**Reading text**:
- - -

But according to independent scholars in the field, the majority of the publications cited in the opposition brief have not only been debunked, but also discredited in the Canadian Supreme Court during cross-examination. The court subsequently struck down Canada’s anti-prostitution laws, finding them unconstitutional because of the negative impact they had on the safety and lives of sex workers.

Doogan notes that victim advocates are “not challenging the men who really have control over our world.”

She added: “They want to dismiss the sexual violence that we’re talking about that goes on with police.”

Doogan and other sex-worker advocates argue that the majority of people being rounded up and arrested during anti-sex-trafficking sweeps such as Operation Cross Country are not slaves held in bondage, but women working together, or as independent prostitutes– a claim supported by investigative journalists following this arrest data.

CUSP’s Terra Burns, who has analyzed thousands of charging documents from several states over the past five years, said that the most serious cases of child sex trafficking “are for the most part not cases that are being found in prostitution stings, [but] cases that are being found because somebody came forward and made a report.”

And in jurisdictions that aren’t aggressively charging people for prostitution, more sex workers are coming to police with tips, she added.

Burns, who herself was sex trafficked as a child, has lobbied extensively for legislative amendments in Alaska. She helped push through bills at the state and county level to allow immunity for sex workers reporting a crime, and hopes Alaska legislators will place priority on the proposed measure to make it illegal for police to sexually penetrate someone they were investigating.

“When an officer coerces you into having sex with him under the threat of arrest, or another kind of threat, that is an act of violence,” Burns said.

Police don’t need to have sex with someone in order to charge them with prostitution, but it happens. She describes one charging document where a police officer paid for a hand job at a massage parlor. “They could have arrested her right there, but instead he waited and got a hand job. and then he put her in handcuffs. And when that happens, it’s really traumatic.”

alaska legislature

Doogan (left) and Burns, introducing their first bills. Photo courtesy of Terra Burns

Other charging documents, published on CUSP’s website, describe police having multiple sex acts with women before arresting them.

The Alaska Department of Law as well as the Anchorage police continue to oppose the no-sexual-contact bill, and it has stalled for almost a year.

See also: ‘Invisible No More:’ The Other Women #MeToo Should Defend

In addition to government task forces, the anti-trafficking movement has also created a $47 million cottage industry of victim advocacy.

Significantly, in order to receive funding, organizations are still being asked to sign a Bush-era anti-prostitution pledge (also known as the “global gag rule”), even though it was ruled unconstitutional in a 2013 Supreme Court decision.

The same goes for researchers, according to George Washington University sociologist Ronald Weitzer, who has studied the sex industry and human trafficking for over three decades, and who served as an expert witness in the case before Canada’s Supreme Court. Before the gag rule was overturned, he was asked to sign the pledge in order to conduct an academic literature review for the National Institute of Justice.

- - -

**Collected data**:
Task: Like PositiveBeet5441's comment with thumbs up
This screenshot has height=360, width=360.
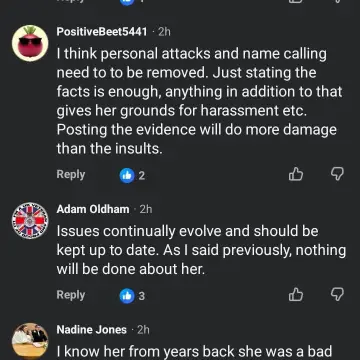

- - -

**Your tasks**:
A. According to the article on sex-worker advocacy, why did the Canadian Supreme Court strike down Canada's anti-prostitution laws? Answer in one to three sentences.
B. Pick up the article on sex-worker advocacy after its final sentence and continue it.
The lines have no connection to the article on sex-worker advocacy.

**Outputs for the tasks**:
A. The court found the laws unconstitutional because of the negative impact they had on the safety and lives of sex workers.

B.
“It’s shocking that even something as mundane as a literature review in this area becomes politicized,” he told The Crime Report.

More recent examples include University of Nevada researcher Barbara Brent, who was part of a 2014 task force developing a trafficking education program for first responders in Nevada.

In an email to The Crime Report, she wrote: “Participants, including Las Vegas Metropolitan Police, who receive federal trafficking funds, indicated that I could not include sex worker rights organizations on the team to develop programs because that violated their grant agreement. The task force eventually fizzled out, and I don’t know what happened to those efforts.”

Last year, the New Hampshire Human Trafficking Collaborative Task Force broke ties with its grants manager, Kate D’Amato, for apparently supporting decriminalization during a public event. The Manchester Police Department said D’Amato’s opinions violated a federal grant, though it is unclear whether that claim was ever challenged.

“What it means is often you’ll get religious or evangelical organizations, both in the US and internationally, to get funding for anti-trafficking work but have very little expertise in the area,” said Weitzer.

“And this was a major criticism of the bush administration funding for many of these anti-trafficking organizations during that period.”

For example: Priceless Alaska, a Christian anti- trafficking organization that works closely with law enforcement, engages a team of volunteer mentors to work with trafficking victims. By way of preparation, mentors receive a three-day training. According to its website, the training “focuses on the mentor’s personal spiritual development first and sex trafficking-specific training second.”

Among the organizations that signed on to the ESPLERP opposition brief was Covenant House, the largest privately funded agency in the US that provides services to homeless and runaway youth. Last year, Covenant House worked with Loyola University to produce a multi-city report on forced labor and sex trafficking. The report claims that one in every 5 homeless youth are victims of human trafficking.

In Anchorage, that number was even higher: “Study: 1 in 4 homeless youths in Anchorage victims of human trafficking,” the local headline read.

But Burns, who has been collecting state and county arrest records for over five years, says that the data don’t add up, and that the report is intentionally misleading.

“Nobody’s been charged with trafficking a minor in Alaska since 2008,” she told The Crime Report.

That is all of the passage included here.